Ob allerdings ein Repowering am Standort überhaupt möglich ist, hängt von vielen Themen ab, die gleich zu Beginn zu prüfen sind: So kann es etwa sein, dass nur noch für den Betrieb Bestandschutz besteht und die Errichtung von neuen Anlagen aufgrund planungsrechtlicher Vorgaben nicht möglich ist. Weitere Restriktionen wie Abstände zur Wohnbebauung, ausreichender Platzbedarf für die größeren Windenergieanlagen und naturschutzrechtliche Belange sind ebenfalls Punkte, die eine entscheidende Rolle bei der Genehmigungsfähigkeit des Standorts spielen und im Vorfeld geprüft werden müssen.
Wann ist der richtige Zeitpunkt, um das Repowering anzugehen?
Hier spielen viele Faktoren eine Rolle: Das Planungsrecht, die Wettbewerbssituation, die Strompreisentwicklung und auch der technische Zustand der Anlagen. Hinzu kommt die zeitliche Dimension. Denn Genehmigungsverfahren samt entsprechenden Voruntersuchungen dauern heute oft drei- bis viermal so lange wie vor zehn oder 15 Jahren. Meistens vergehen vier bis fünf Jahre von der Projektidee bis zur Genehmigungsreife des Windparks, in einigen Fällen kann es auch länger dauern. Da haben sich dann oft aber auch schon wieder die Rahmenbedingungen überholt. Daher sollten Betreiber spätestens im 15. Betriebsjahr mit den vorbereitenden Maßnahmen beginnen.

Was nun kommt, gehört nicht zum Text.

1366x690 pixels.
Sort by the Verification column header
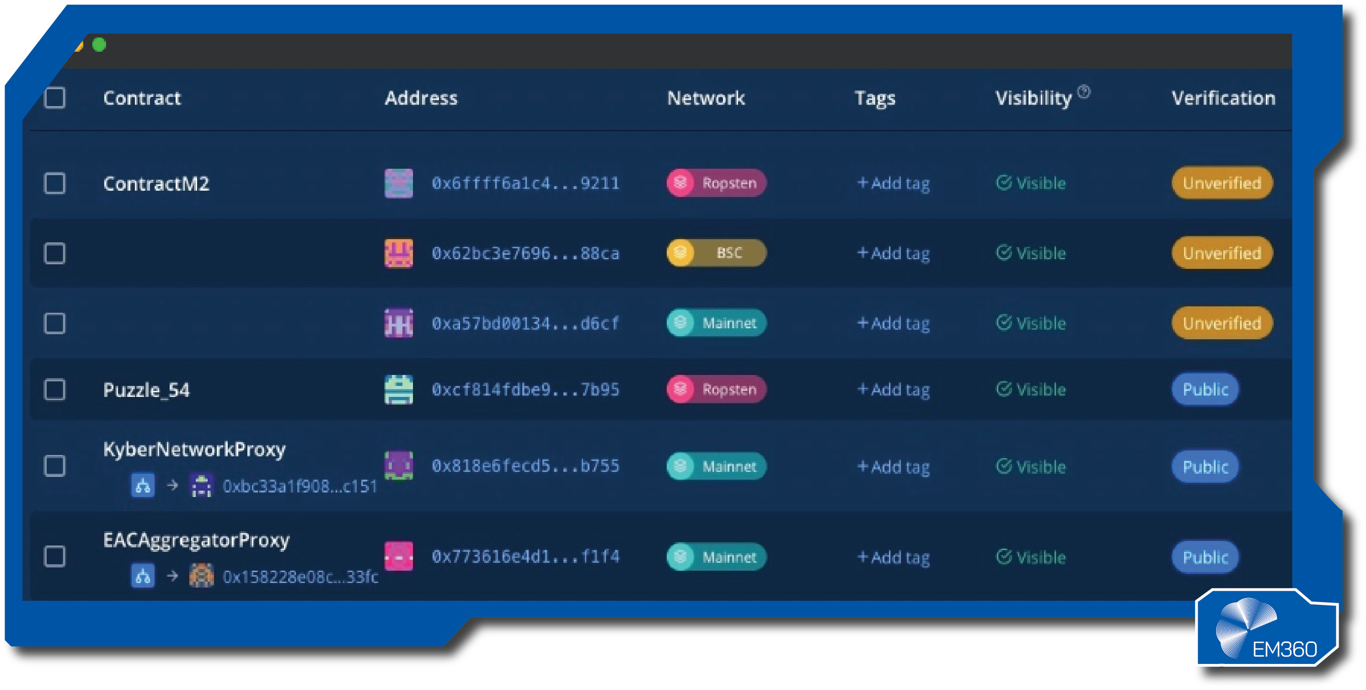[1223, 98]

Welche Anträge und Genehmigungen brauchen Betreiber für das Repowering?
Der Ersatz von alten durch neue Anlagen verursacht bei Betreiber und Projektierer den gleichen, wenn nicht sogar einen noch etwas höheren Aufwand, als bei einer Greenfield-Planung (Neubau-Planung) für ein neues Windrad an einem neuen Standort. Leider gibt es keine wesentlichen Erleichterungen oder ein abgespecktes Verfahren für Repowering-Projekte. Der Umfang richtet sich auch hier nach dem Bundesimmissionsschutzgesetz (BImSchG) und die Antragsunterlagen füllen in der Regel mehrere Aktenordner. Jahrelange Planungen, Offenlagen, Klagen, Überarbeitung, verworfene Flächennutzungspläne und beklagte Regionalpläne machen es Projektentwicklern derzeit in allen Bundesländern schwer, die Windkraft in dem Maße voranzubringen, das wir zur Erreichung der Klimaschutzziele benötigen.

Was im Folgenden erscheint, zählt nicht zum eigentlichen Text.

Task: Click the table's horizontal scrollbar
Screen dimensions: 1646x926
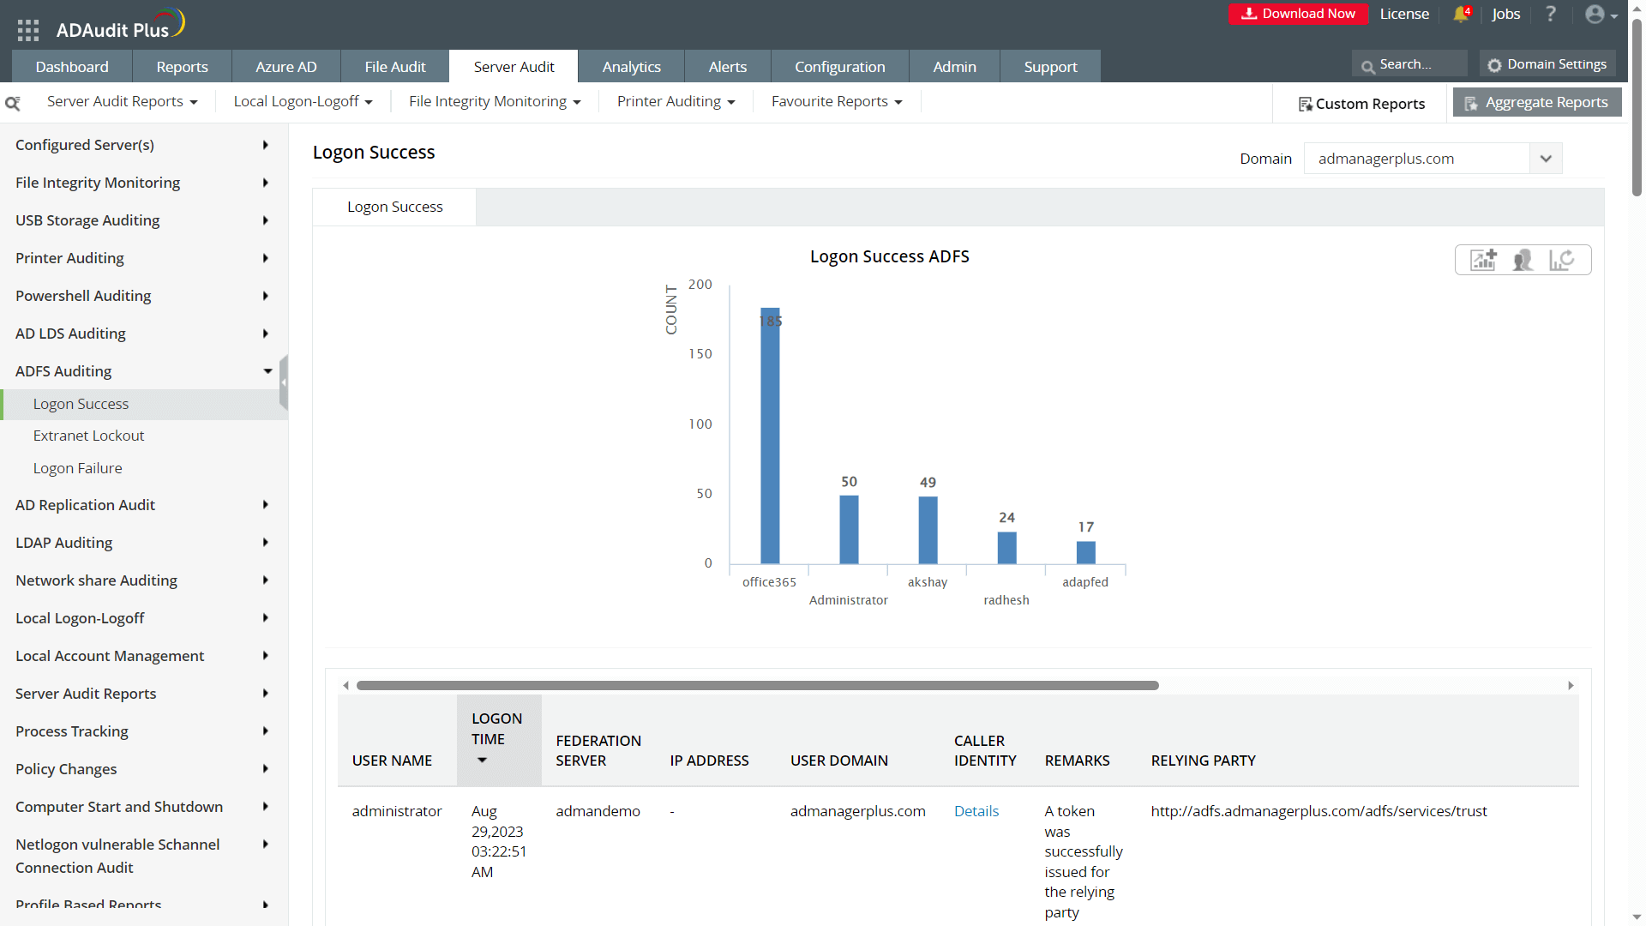Action: tap(757, 685)
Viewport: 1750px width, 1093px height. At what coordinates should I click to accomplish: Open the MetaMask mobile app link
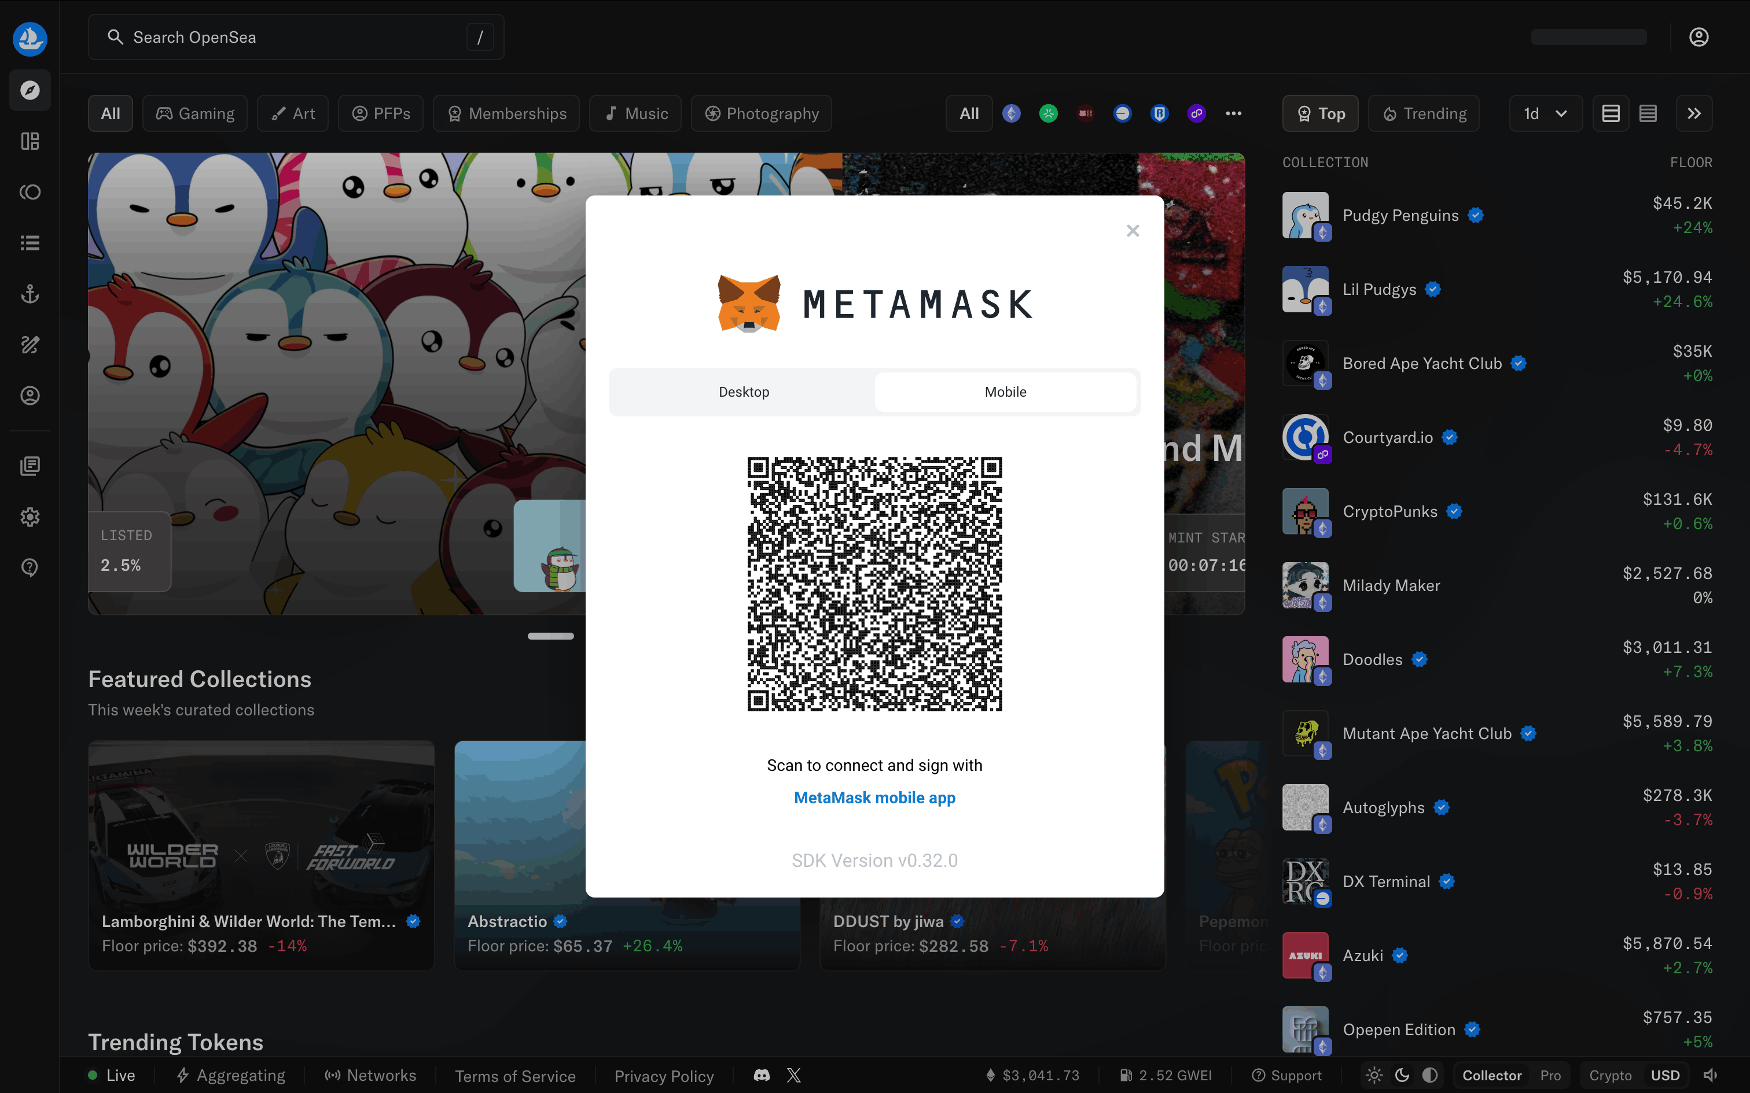874,797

Wenn sich Windräder an einem Standort seit 20 Jahren drehen, sollte das nach unserer Ansicht im Genehmigungsverfahren positiv berücksichtigt werden, denn für die Windräder am Repowering-Standort wurde ja bereits in der Vergangenheit eine Genehmigung ausgestellt. Auf dieser Basis könnte der geforderte Untersuchungsumfang reduziert werden. Der Effekt des Rückbaus der bestehenden Windräder sollte in allen Bereichen des Genehmigungsverfahrens einheitlich berücksichtigt werden, insbesondere beim Thema Vogelschutz. Zudem sollte es bei der Ausweisung von geeigneten Flächen im Repowering-Fall keine Mindestabstandskriterien oder beschränkende Ausschlusswirkungen geben, sondern im Wesentlichen die Vorgaben des BImSchG relevant sein.
Müssen Betreiber sich an einen Projektierer oder ein Planungsbüro wenden? Ist es sinnvoll, Angebote zu vergleichen?

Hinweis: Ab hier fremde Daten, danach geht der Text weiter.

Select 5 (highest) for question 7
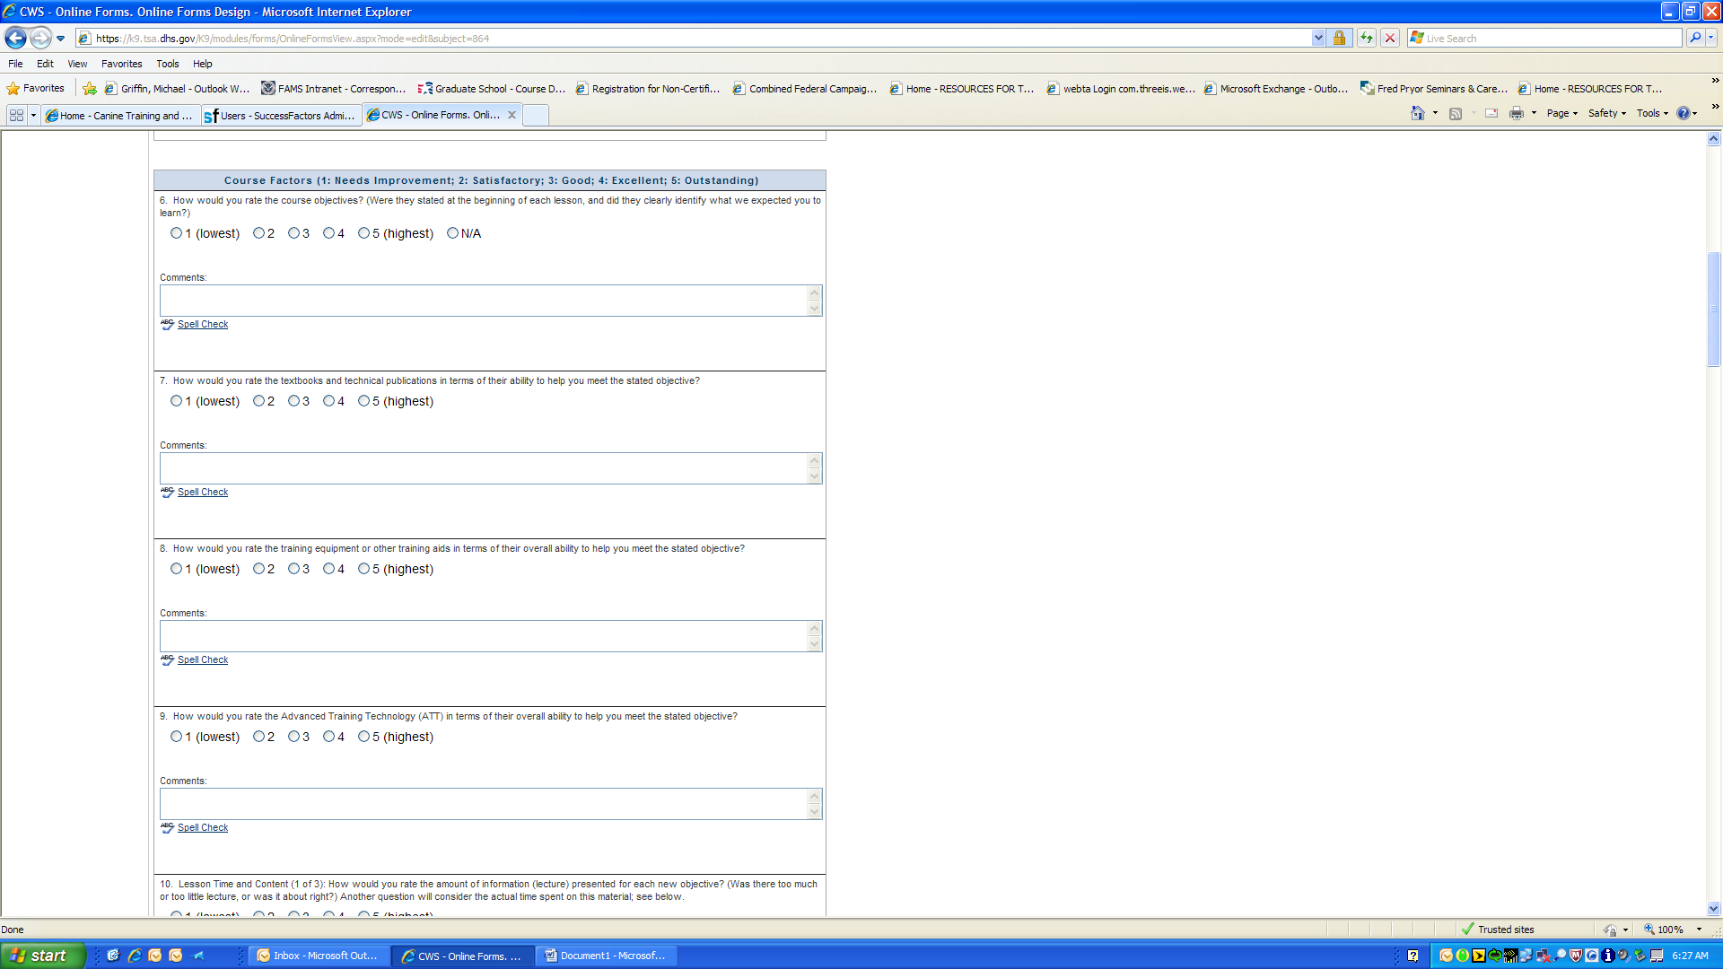 (x=363, y=401)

Das Genehmigungsverfahren nach BImSchG ist mittlerweile sehr umfangreich und komplex. Daher macht es in vielen Fällen Sinn, einen Projektierer zu beauftragen, der ein Team aus Experten für den Umgang mit den verschiedenen Spezialthemen im Haus hat. Das erhöht die Umsetzungswahrscheinlichkeit deutlich. Zudem muss der Betreiber nicht in Vorleistung gehen und minimiert so sein Projektrisiko für den Fall einer nicht erteilten Genehmigung. Auch über die Wirtschaftlichkeit des Projekts muss er sich keine Gedanken machen. Das Risiko liegt beim Projektentwickler. Daher ist es auf jeden Fall ratsam, sich kompetente Hilfe in Form eines Projektentwicklers mit ausreichend Repowering-Erfahrung ins zu Boot holen.
Welche Anlagentypen können verwendet werden?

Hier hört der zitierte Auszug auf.